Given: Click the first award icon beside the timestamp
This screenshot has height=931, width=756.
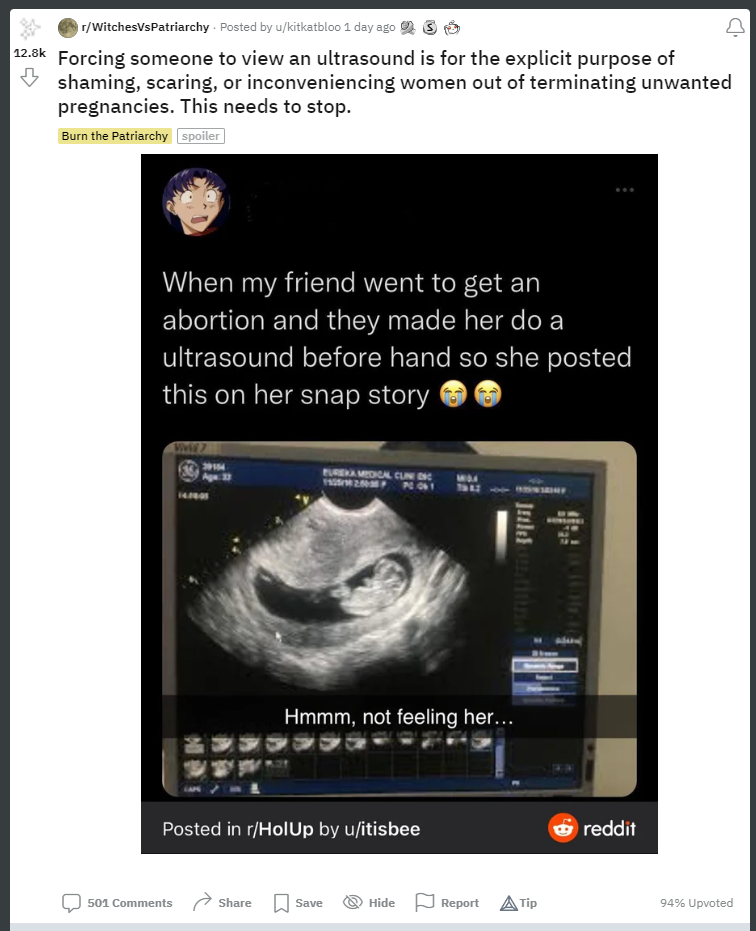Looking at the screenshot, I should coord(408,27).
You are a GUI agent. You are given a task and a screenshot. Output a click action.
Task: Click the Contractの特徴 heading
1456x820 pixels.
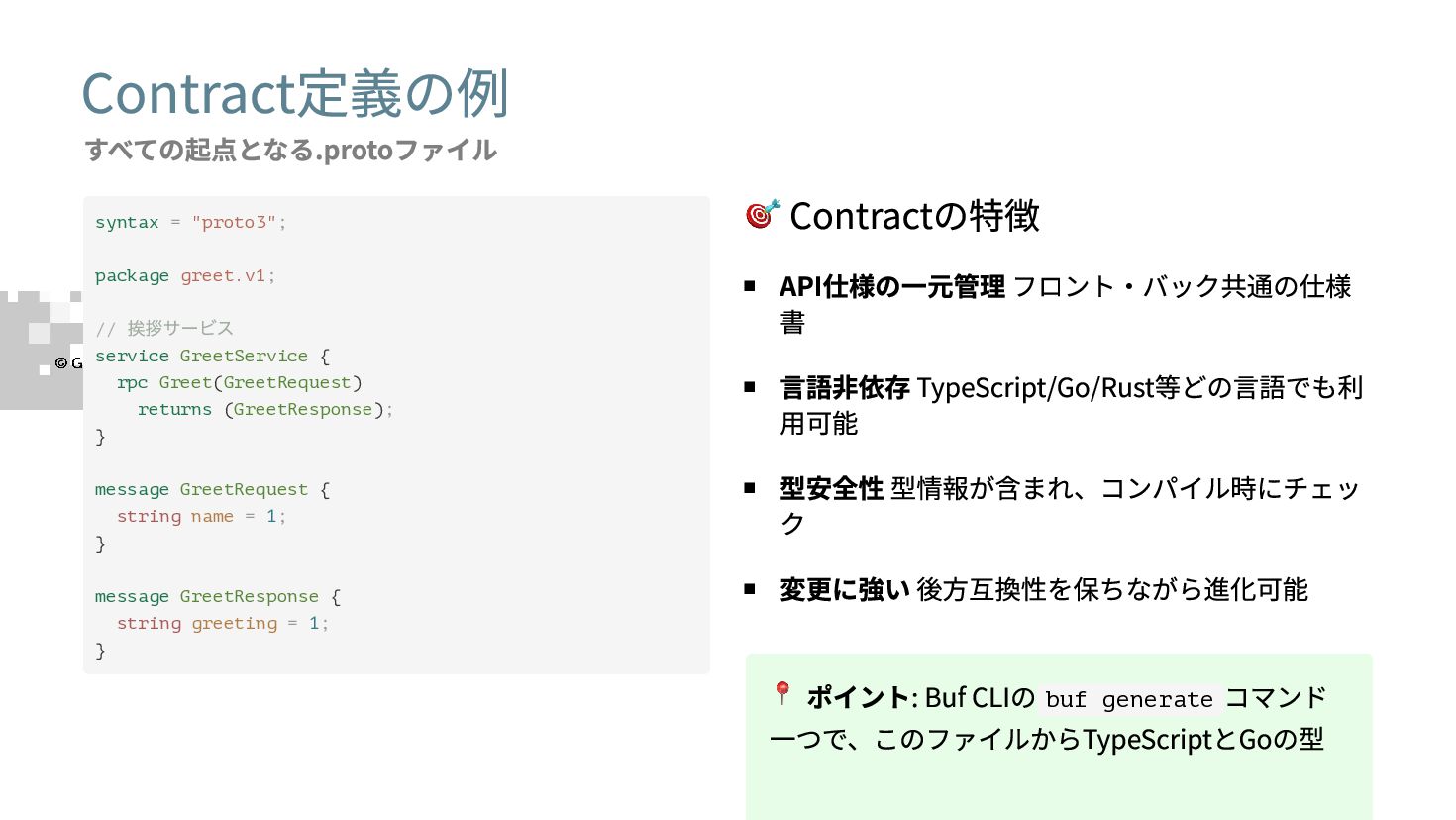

____

Task to complete
Reproduce the listing exactly, images omitted.

Answer to this problem
Given: Click the first award icon beside the timestamp
This screenshot has height=931, width=756.
Looking at the screenshot, I should coord(408,27).
You are a GUI agent. You are given a task and a screenshot. Output a click action.
Task: Click the Contractの特徴 heading
1456x820 pixels.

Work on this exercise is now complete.